(Beginning of INFORMATION PROVIDED)
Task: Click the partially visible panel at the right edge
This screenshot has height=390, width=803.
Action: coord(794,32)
(End of INFORMATION PROVIDED)
(Beginning of INFORMATION PROVIDED)
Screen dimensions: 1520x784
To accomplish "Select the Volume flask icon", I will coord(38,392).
(End of INFORMATION PROVIDED)
(Beginning of INFORMATION PROVIDED)
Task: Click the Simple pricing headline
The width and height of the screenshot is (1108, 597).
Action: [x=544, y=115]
(End of INFORMATION PROVIDED)
Copy each line from the data that features the string "Task".

WRITTEN SOLUTION:
Task: Click the partially visible panel at the right edge
Task: Click the Simple pricing headline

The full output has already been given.